He talked and he talked and

"If you talk all the time about something, you stop knowing anything about it" - the poet Kazim Ali, in February's Poetry magazine.

I loved the counter-intuitive nature of this quote. When people complain about not having enough time, or of being overwhelmed by one email after another, they're having a perfectly rational response to an always-on world that more than ever seems to demand a performance. What they're saying is that they can't feel. The irony is that science is rapidly converging on the idea that what we feel is supremely important to intelligence, or at least the kind of creative far-sightedness that is so valuable today to art and business alike.

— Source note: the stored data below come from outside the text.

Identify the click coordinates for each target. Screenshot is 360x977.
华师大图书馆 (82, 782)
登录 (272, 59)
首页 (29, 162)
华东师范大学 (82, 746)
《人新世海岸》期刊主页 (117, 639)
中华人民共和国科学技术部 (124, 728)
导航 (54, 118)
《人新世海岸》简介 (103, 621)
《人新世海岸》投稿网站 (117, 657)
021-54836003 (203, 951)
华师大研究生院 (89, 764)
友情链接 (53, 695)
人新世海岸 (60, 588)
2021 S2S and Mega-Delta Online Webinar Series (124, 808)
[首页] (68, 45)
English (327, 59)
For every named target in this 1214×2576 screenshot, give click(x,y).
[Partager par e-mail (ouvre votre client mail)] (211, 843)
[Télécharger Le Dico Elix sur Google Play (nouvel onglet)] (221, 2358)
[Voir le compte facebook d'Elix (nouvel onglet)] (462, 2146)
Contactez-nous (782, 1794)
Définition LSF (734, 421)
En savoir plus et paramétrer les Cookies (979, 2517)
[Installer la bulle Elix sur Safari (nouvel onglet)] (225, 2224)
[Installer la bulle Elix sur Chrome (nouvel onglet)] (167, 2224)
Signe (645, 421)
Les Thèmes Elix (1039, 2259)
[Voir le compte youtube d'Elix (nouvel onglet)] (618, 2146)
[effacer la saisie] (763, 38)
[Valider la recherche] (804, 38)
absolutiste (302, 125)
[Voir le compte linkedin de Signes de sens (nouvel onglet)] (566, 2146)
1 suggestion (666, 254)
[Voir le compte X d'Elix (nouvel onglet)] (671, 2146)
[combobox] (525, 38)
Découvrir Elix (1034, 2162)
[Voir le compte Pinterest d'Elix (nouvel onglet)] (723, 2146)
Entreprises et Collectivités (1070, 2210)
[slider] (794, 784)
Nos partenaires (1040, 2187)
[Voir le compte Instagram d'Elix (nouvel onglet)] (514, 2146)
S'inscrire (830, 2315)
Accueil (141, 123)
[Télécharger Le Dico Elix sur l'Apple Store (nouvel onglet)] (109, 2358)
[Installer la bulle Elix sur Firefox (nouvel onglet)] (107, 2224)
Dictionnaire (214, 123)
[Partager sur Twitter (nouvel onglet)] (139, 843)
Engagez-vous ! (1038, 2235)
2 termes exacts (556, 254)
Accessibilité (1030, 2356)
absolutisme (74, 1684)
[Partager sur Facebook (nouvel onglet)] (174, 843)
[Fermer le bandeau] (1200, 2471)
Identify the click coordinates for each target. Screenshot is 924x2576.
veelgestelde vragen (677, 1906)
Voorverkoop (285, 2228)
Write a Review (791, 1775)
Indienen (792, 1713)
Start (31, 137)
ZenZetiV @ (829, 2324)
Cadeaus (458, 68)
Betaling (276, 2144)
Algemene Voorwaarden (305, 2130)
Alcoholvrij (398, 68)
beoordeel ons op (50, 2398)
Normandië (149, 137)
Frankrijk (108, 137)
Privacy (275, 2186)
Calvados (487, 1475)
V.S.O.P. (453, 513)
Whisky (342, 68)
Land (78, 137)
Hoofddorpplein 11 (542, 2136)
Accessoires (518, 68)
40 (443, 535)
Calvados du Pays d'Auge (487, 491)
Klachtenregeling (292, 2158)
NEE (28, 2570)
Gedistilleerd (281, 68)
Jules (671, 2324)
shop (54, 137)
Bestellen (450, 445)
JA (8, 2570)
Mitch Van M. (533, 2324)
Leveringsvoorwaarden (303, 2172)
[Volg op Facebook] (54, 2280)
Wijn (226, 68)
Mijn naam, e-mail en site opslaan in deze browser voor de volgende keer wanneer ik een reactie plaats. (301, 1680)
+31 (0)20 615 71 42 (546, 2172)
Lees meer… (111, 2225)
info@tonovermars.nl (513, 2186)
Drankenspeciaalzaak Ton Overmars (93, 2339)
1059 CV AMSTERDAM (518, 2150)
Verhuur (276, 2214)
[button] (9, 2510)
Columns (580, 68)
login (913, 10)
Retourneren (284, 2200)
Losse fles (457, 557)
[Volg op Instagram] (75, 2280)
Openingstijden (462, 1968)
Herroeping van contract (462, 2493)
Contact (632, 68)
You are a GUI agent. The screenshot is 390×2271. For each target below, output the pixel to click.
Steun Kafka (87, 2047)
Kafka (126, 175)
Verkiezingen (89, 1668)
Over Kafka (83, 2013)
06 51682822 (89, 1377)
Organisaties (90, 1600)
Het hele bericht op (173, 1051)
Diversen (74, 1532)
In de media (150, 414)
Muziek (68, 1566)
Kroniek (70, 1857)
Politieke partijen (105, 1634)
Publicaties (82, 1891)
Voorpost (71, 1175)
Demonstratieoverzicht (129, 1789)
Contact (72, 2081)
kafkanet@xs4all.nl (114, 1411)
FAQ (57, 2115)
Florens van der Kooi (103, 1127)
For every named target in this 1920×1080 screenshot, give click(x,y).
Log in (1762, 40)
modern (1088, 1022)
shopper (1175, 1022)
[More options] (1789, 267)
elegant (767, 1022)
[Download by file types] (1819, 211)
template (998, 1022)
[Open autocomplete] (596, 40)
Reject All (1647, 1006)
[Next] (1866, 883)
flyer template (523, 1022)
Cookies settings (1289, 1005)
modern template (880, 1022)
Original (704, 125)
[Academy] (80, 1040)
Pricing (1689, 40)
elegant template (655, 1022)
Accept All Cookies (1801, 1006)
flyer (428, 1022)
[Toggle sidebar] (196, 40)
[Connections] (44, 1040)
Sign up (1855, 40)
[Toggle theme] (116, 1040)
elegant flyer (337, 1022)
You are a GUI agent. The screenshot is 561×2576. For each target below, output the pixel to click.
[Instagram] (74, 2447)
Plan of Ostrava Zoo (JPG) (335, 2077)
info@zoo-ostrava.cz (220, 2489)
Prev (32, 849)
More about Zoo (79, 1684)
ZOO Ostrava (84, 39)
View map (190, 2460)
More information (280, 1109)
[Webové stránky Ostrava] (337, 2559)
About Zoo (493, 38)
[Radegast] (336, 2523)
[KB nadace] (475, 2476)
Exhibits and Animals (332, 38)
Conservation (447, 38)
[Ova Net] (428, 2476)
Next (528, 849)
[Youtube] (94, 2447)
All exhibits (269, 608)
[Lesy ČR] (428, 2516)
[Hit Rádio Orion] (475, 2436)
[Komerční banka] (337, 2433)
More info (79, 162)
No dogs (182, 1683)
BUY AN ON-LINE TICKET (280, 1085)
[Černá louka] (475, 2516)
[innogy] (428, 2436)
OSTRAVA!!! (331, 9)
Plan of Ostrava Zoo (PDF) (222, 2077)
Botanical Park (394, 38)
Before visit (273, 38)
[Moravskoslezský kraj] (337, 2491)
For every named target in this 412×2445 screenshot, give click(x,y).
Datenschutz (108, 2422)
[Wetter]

Very early in an otherwise forgettable book, The Social Animal, David Brooks writes:

The research being done today reminds us of the relative importance of emotion over pure reason, social connections over individual choice, character over IQ, emergent, organic systems over linear, mechanistic ones, and the idea that we have multiple selves over the idea that we have a single self. If you want to put the philosophic implications in simple terms, the French Enlightenment, which emphasized reason, loses; the British Enlightenment, which emphasized sentiments, wins.

Sentiment doesn't subvert reason. Sentiment makes human reason possible - the kind of reason able to hold out possible worlds for examination, to think deeply about the next move in a competitive market or a game of chess, to extend mercy when none may be merited.

I don't think it's a coincidence that The Onion, Stephen Colbert and Jon Stewart offer more grown up insight than some putative news sources. Like Ali, they intuitively know that given a way to communicate with everyone on the planet and unable to stop talking, the joke, sadly, is on us. There is value in being able to stop long enough to know what we're saying, to feel something toward the object of our thinking.